Venus demander au ministère la levée des gels et annulations de crédits (Le Monde du 15 mars) ainsi que des mesures en faveur de l'emploi des jeunes docteurs, les manifestants, dont les représentants ont été longuement entendus par le directeur de cabinet de Claudie Haigneré, sont repartis avec le sentiment de s'être heurtés à "une fin de non-recevoir". Les syndicats doivent se réunir cette semaine pour décider de la suite du mouvement.
Dans le même temps, une pétition circule sur Internet, invitant la ministre de la recherche à démissionner en signe de "solidarité". Lancé en milieu de semaine dernière par une poignée de chercheurs de l'Institut national de la santé et de la recherche médicale (Inserm) de Marseille, cet appel s'est propagé comme une traînée de poudre. Lundi 24 mars, il avait recueilli plus de 3 500 signatures. "La situation était déjà difficile dans les labos. Elle va devenir catastrophique. On nous fait mourir à petit feu", explique Françoise Birg, directrice de l'unité 119 de l'Inserm.

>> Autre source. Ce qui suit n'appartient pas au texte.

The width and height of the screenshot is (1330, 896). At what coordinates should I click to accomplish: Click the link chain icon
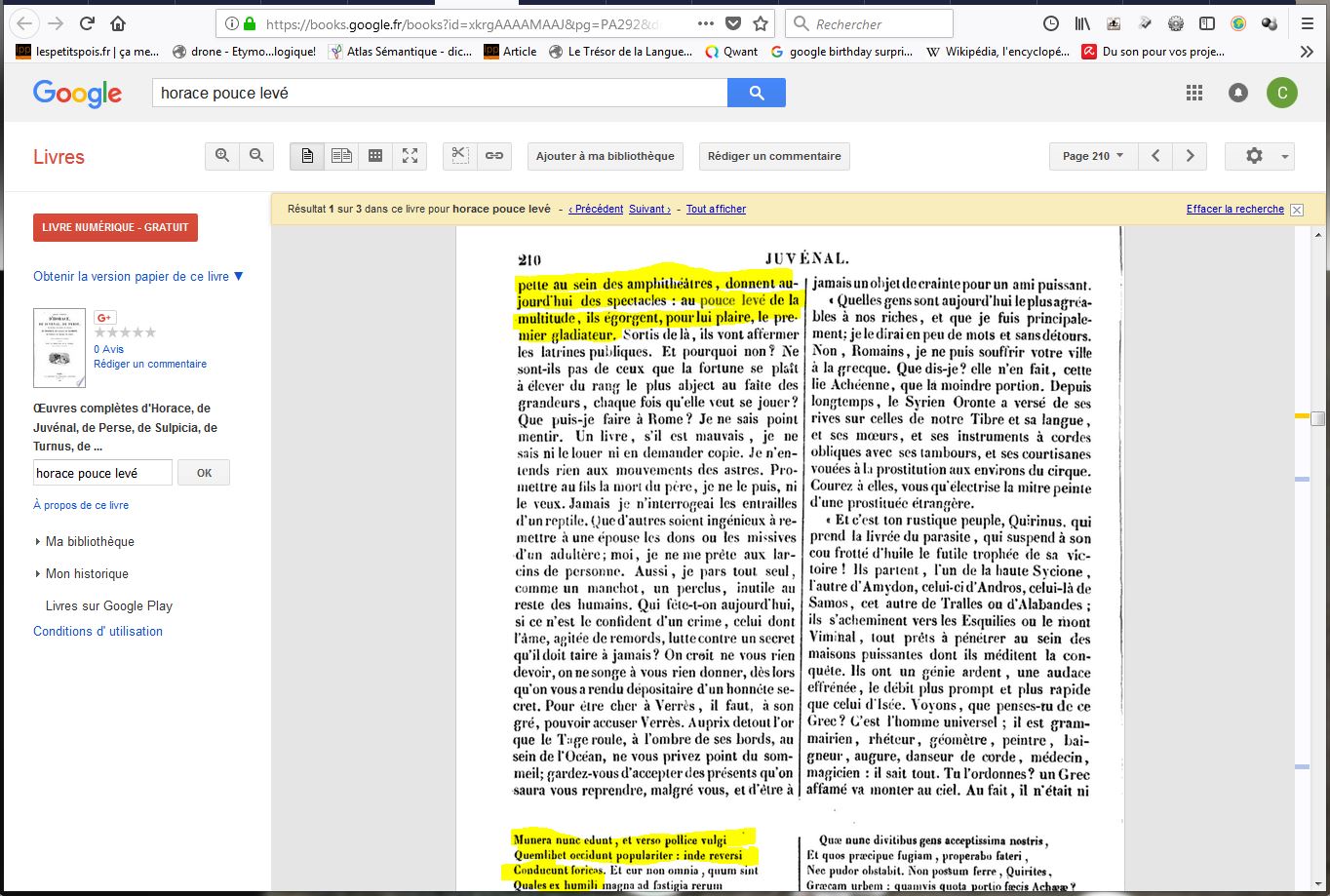[494, 156]
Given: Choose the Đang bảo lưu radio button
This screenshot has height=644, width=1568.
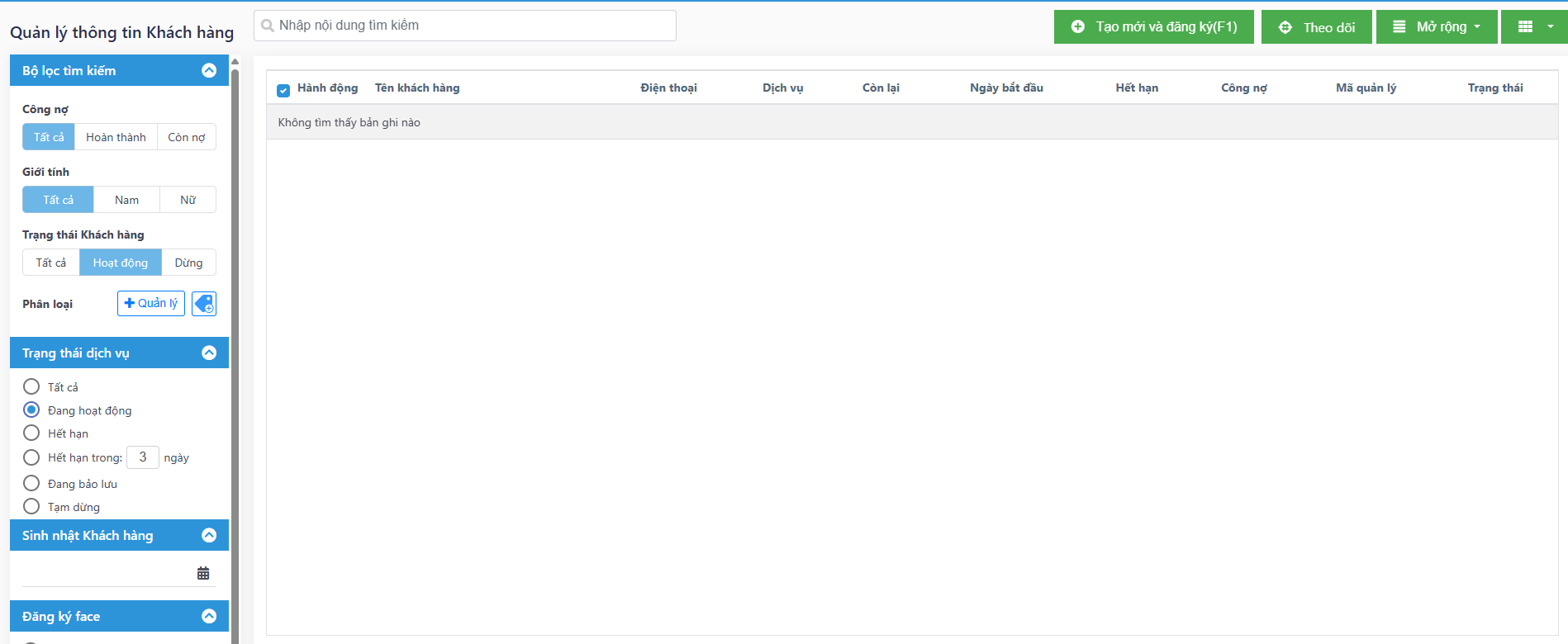Looking at the screenshot, I should coord(31,484).
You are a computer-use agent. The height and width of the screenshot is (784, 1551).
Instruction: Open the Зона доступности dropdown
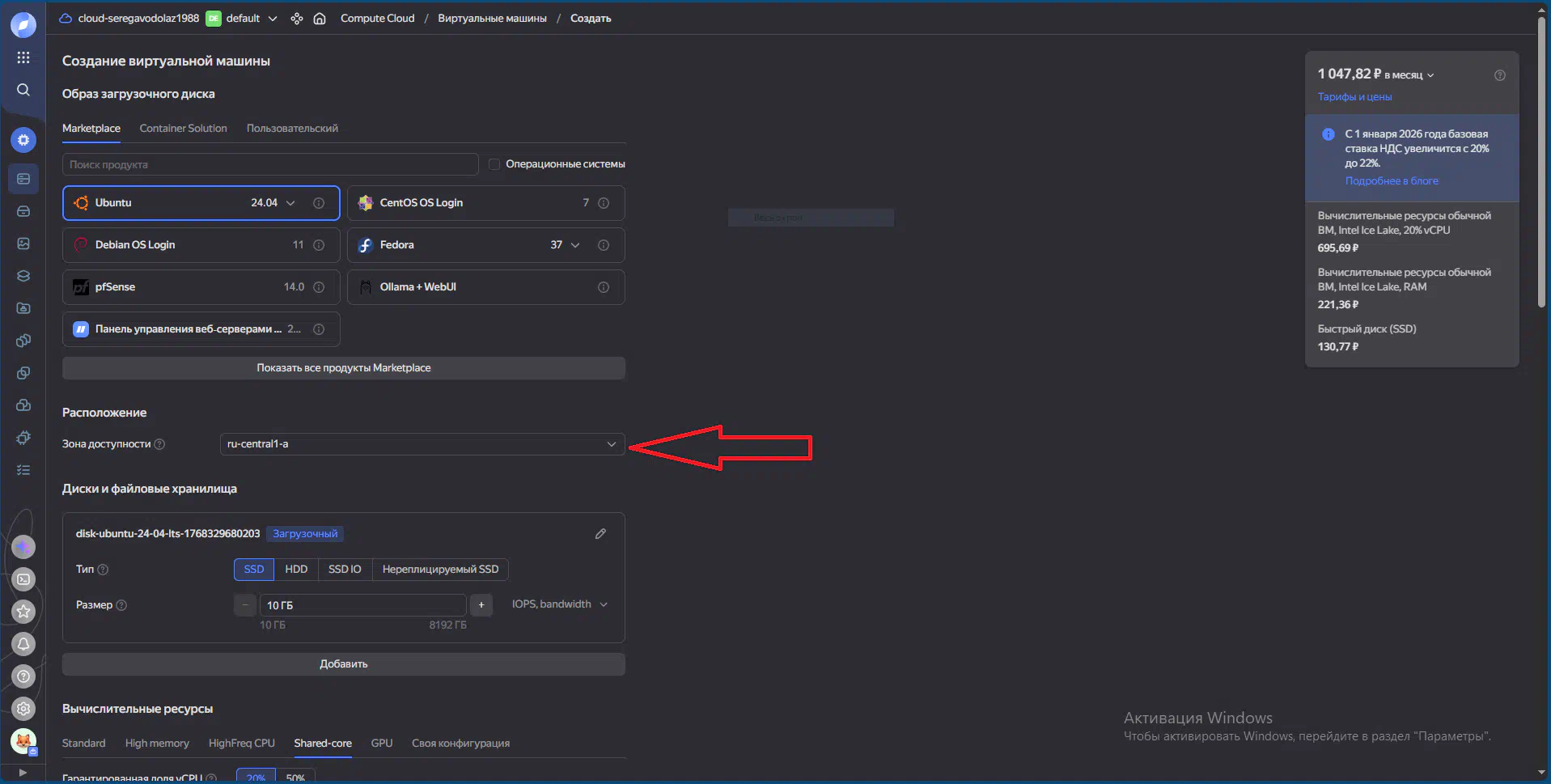tap(422, 444)
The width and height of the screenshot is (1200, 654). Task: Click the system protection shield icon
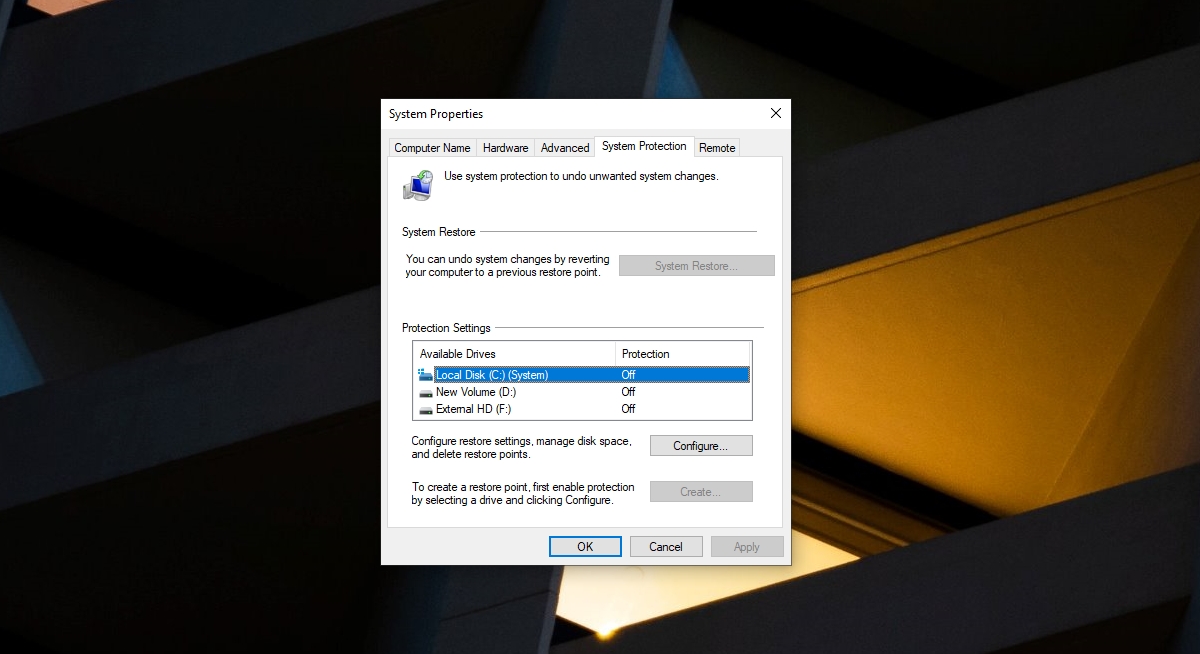(419, 185)
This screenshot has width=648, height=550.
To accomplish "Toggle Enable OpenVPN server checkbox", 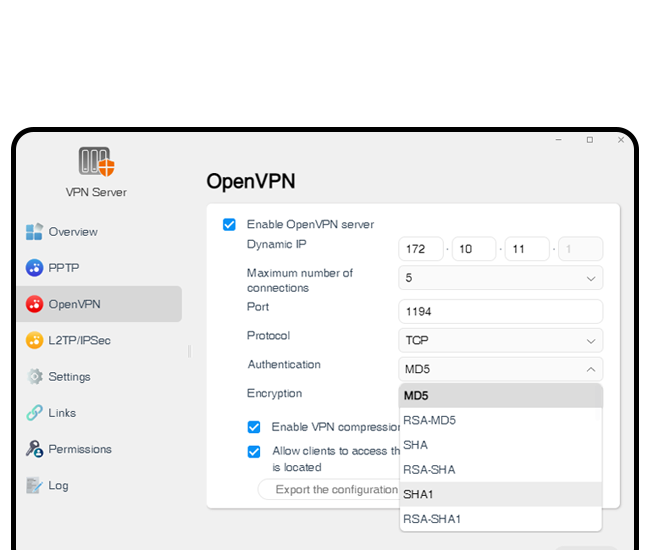I will [x=230, y=225].
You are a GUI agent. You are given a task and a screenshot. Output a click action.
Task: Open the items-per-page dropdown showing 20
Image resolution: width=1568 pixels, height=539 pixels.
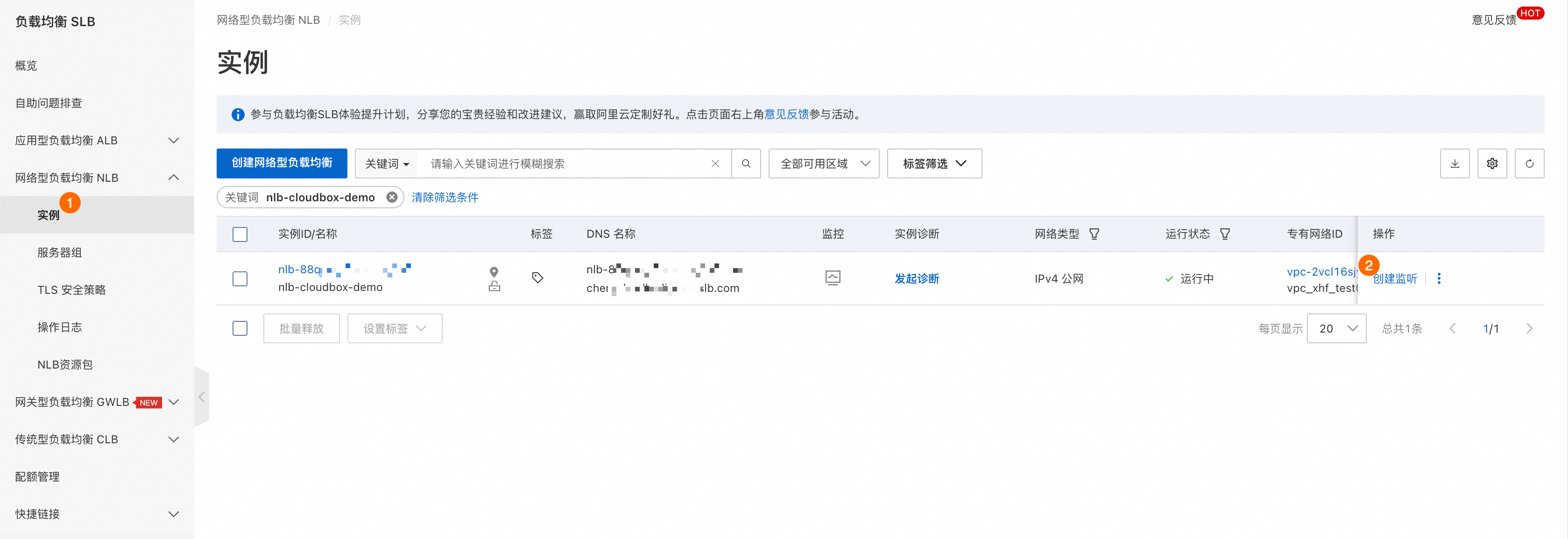(1336, 328)
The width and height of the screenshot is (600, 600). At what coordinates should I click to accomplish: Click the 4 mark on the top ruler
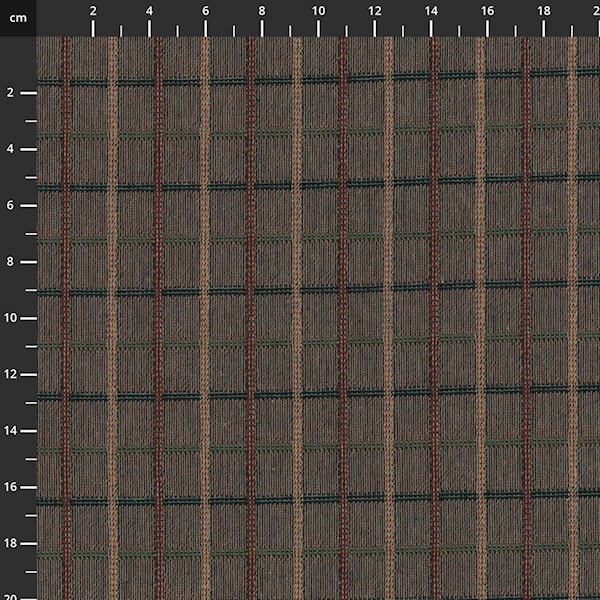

Les signataires écrivent avoir été "profondément choqués d'apprendre, par voie de presse, que leurs engagements et leurs efforts pourraient être complètement remis en cause par de nouvelles restrictions d'une ampleur historique". "Ces dispositions,poursuivent-ils, préludent à la disparition rapide de la recherche française de la compétition internationale (...). Si elles devaient être confirmées par le gouvernement auquel vous appartenez, nous osons compter sur votre solidarité pour démissionner, plutôt que de devenir l'artisan d'un tel renoncement."
COUPE DANS LE BUDGET 2003
Cette initiative, non relayée par les syndicats de chercheurs, ne suscite, rue Descartes, aucun commentaire. Mais, dans un communiqué, le ministère a démenti l'information selon laquelle les laboratoires de recherche subissaient une baisse de l'ordre de 30 % de leurs crédits publics. "Les réserves de précaution qui portent sur un taux de 30 % de l'ensemble des crédits de fonctionnement et d'investissement des organismes constituent une simple procédure de régulation du rythme de consommation des crédits et ne sauraient être confondues avec une perte de ressources", affirme-t-il. Et d'ajouter qu'il "déplore la circulation d'informations erronées alarmistes qui dessert la recherche et méconnaît la qualité des travaux accomplis dans les laboratoires publics".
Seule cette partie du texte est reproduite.